In the last few months I have spent much less time watching and reading all the negativity going on around the world. I still stay informed, but to a lesser degree of over stimulation that often leads to sleepless nights, days filled with agitation and the same conversations over and over again. Instead, I spend more of my time listening to music and podcasts, reading on a regular basis, sitting on the cushion and spending time with those who are most important.
This is one way I can draw a line in the sand, and set boundaries.
I've spoken to many people about boundaries; what they mean, how far to push them and what happens when they get crossed. One phrase I've heard over and over again is, "It's important to say no to the little things so you can say yes to the big things." After reading a business journal article that someone gave me, this message really hit home. The article spoke about how our society is so over scheduled, that even the weekend doesn't feel like we are replenished. Many of us work Saturday or Sunday or both, many have social obligations to attend, laundry to be washed, groceries to be purchased. Come Sunday nights, anxiety begins to set in for the rat race to begin all over again in just a few short hours.
For the last 17 years or so, I have fallen into this trap.

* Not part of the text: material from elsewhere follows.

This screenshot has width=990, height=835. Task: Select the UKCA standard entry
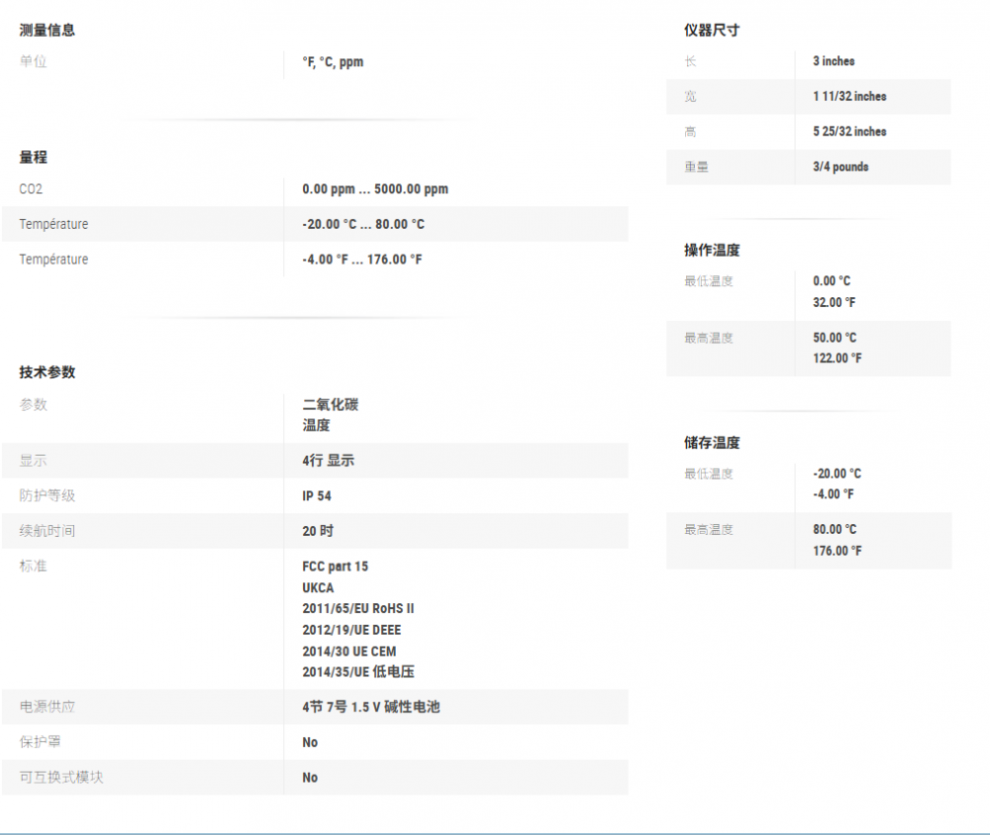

I have worked 6-7 days a week for nearly my entire career in the wellness industry. And for the most part I have sincerely enjoyed doing that, but times are changing. I realize how important it is to disconnect from work to make time for me, those who are important to me and those activities I enjoy most.
Along with making more time is knowing my value. As someone that has spent a great deal time and energy educating myself through college, yoga teacher training, meeting with a mentor on a regular basis, attending workshops based on neuroscience and how it relates to training, all of this puts a value to what I say and do. And what I mean by value in part has to do with what I get paid monetarily. But it also effects my sick and vacation time, 401k and health insurance.
I need to put myself in the best situation possible to ensure these needs are met.
Another topic of boundaries I've had many conversations around is the power of touch, most specifically in the yoga studio. From day one of my teaching, I have always respected my students and made a conscious decision to ask them to raise a hand if they wish NOT to be adjusted in class. Of course, I ask them while in a shape that no others will know if a hand has been raised. I strongly follow this philosophy because I understand not everyone wants to be touched or adjusted. While some teachers or methods of yoga encourage adjusting students, we all have a back story. There are times where touch has been very comforting. And other times where our antennas have shot straight up. My hope is that with the correct cuing, possibly saying the same thing 2-3 different ways, I can get a student into the shape I'm looking for rather than having to put my hands on them. And while that may not always work, then I may need to adjust in some fashion.
Boundaries are important and needed when it comes to social media too. I have only recently come back to Facebook after about a year hiatus. At the time I put my page on hold, it really was not serving me or bringing a great deal of happiness. Quite frankly, I was distraught by many of the things I was seeing. So, I stepped away. And a year later, I came back. But with a new outlook. I no longer scroll through postings all day long. When I do post, it is with a purpose.
It is one thing to tag a friend in a picture or post that is a shared community experience. I strongly believe there is a hierarchy in how information should be shared when it comes to very personal stories, such death in the family, the announcement of a wedding engagement or any other important life scenario. Not long after returning, an article showed up on my feed. It's a story about the importance of giving people space to share their story. I encourage you to take time to read this article.
We all have our own perception of what boundaries are. Sometimes they are firm. Other times they are blurred. At the end of the day, they are created to keep us safe and protected.
I welcome any and all feedback when it comes to this topic. Because it is conversation that will move us forward.